Letícia O. Alminhana, Miguel Farias, Gordon Claridge, Claude R. Cloninger, Alexander Moreira-Almeida

Abstract

It is unclear why some individuals reporting psychotic experiences have balanced lives while others go on to develop mental health problems. The objective of this study was to test if the personality traits of harm avoidance, self-directedness, and self-transcendence can be used as criteria to differentiate healthy from unhealthy schizotypal individuals. We interviewed 115 participants who reported a high frequency of psychotic experiences. The instruments used were the Temperament and Character Inventory (140), Structured Clinical Interview for DSM-IV, and the Oxford-Liverpool Inventory of Feelings and Experiences. Harm avoidance predicted cognitive disorganization (β = 0.319; t = 2.94), while novelty seeking predicted bipolar disorder (β = 0.136, Exp [β] = 1.146) and impulsive non-conformity (β = 0.322; t = 3.55). Self-directedness predicted an overall decrease in schizotypy, most of all in cognitive disorganization (β = -0.356; t = -2.95) and in impulsive non-conformity (β = -0.313; t = -2.83).
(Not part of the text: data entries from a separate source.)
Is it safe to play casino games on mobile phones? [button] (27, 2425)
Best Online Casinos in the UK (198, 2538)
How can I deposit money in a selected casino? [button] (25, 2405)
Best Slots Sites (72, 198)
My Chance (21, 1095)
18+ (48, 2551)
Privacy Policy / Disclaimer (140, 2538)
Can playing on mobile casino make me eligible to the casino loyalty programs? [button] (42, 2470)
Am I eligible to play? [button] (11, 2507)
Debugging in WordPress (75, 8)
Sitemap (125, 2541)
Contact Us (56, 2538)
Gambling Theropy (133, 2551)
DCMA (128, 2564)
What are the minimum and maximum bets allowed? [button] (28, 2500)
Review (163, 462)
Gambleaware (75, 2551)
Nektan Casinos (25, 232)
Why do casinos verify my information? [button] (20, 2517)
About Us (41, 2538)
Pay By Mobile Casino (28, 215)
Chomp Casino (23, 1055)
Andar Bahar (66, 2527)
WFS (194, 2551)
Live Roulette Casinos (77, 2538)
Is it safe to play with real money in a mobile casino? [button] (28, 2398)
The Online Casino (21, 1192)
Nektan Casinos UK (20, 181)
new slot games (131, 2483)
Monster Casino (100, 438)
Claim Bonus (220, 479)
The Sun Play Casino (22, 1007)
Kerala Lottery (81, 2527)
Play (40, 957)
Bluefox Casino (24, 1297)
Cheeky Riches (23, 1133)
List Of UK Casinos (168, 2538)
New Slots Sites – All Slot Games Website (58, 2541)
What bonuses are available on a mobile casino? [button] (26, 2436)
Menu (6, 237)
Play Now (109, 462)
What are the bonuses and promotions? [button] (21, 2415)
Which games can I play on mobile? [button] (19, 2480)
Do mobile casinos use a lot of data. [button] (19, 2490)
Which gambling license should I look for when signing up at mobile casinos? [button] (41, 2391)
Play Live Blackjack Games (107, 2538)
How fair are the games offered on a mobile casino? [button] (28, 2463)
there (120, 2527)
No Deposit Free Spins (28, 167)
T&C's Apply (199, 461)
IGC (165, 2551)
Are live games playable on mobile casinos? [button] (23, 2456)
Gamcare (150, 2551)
Finally, self-transcendence predicted unusual experiences (β = 0.256; t = 2.32). Personality features are important criteria to distinguish between pathology and mental health in individuals presenting high levels of anomalous experiences (AEs). While self-directedness is a protective factor, both harm avoidance and novelty seeking were predictors of negative mental health outcomes. We suggest that the impact of AEs on mental health is moderated by personality factors.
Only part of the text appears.